EXERCISE REQUIREMENTS - Write out, word for word, every line from the one containing "Task: Tick the checkbox for order 20" through the one containing "Looking at the", including both of those lines.

RECORD LIST -
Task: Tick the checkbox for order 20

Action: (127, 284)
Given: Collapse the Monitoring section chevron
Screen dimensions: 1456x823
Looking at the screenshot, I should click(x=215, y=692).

...

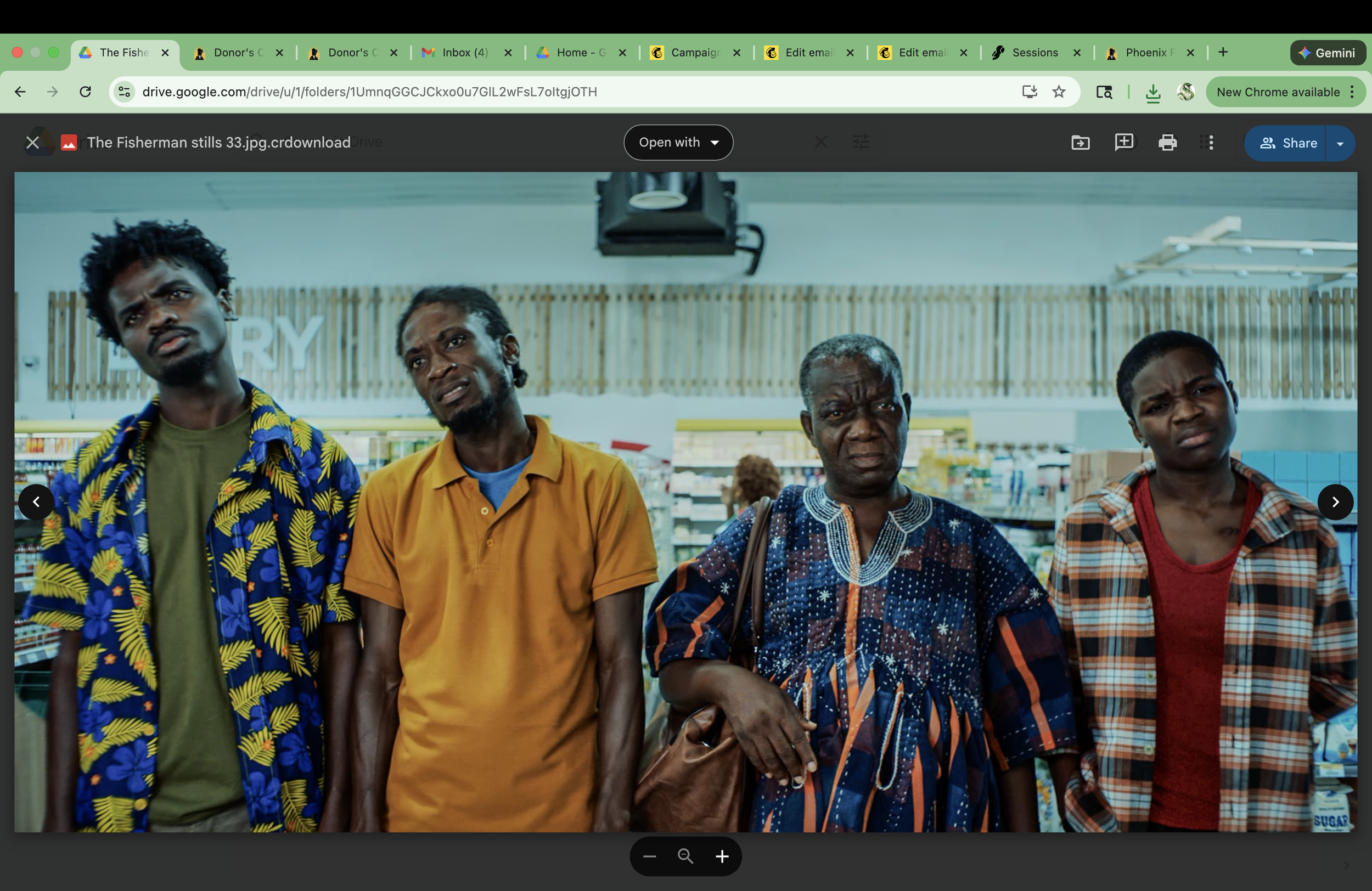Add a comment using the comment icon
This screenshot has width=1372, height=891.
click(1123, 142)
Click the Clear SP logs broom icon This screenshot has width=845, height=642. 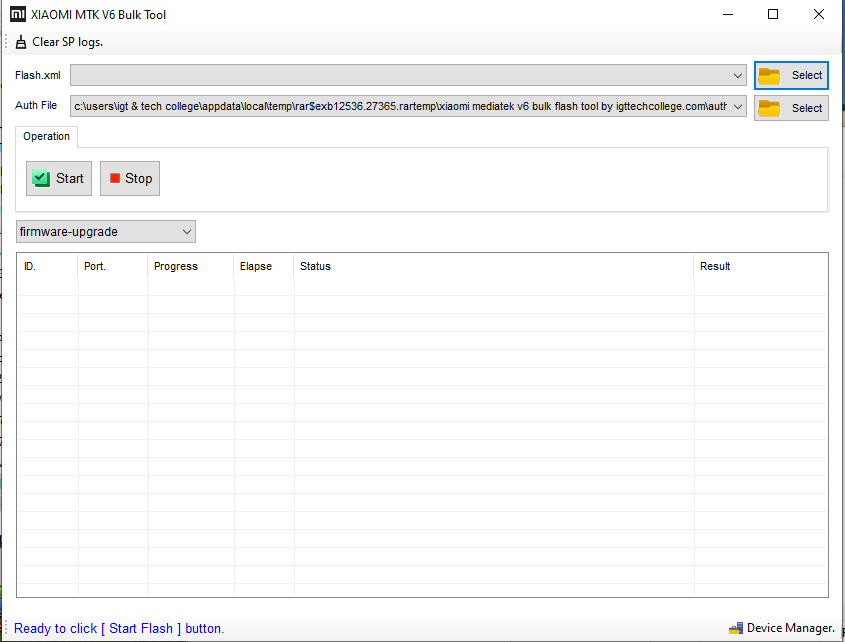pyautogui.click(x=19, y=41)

OUTPUT FOR THIS TASK -
Task: Tick the checkbox for order 20

Action: (127, 284)
Given: Collapse the Monitoring section chevron
Screen dimensions: 1456x823
Looking at the screenshot, I should click(x=215, y=692).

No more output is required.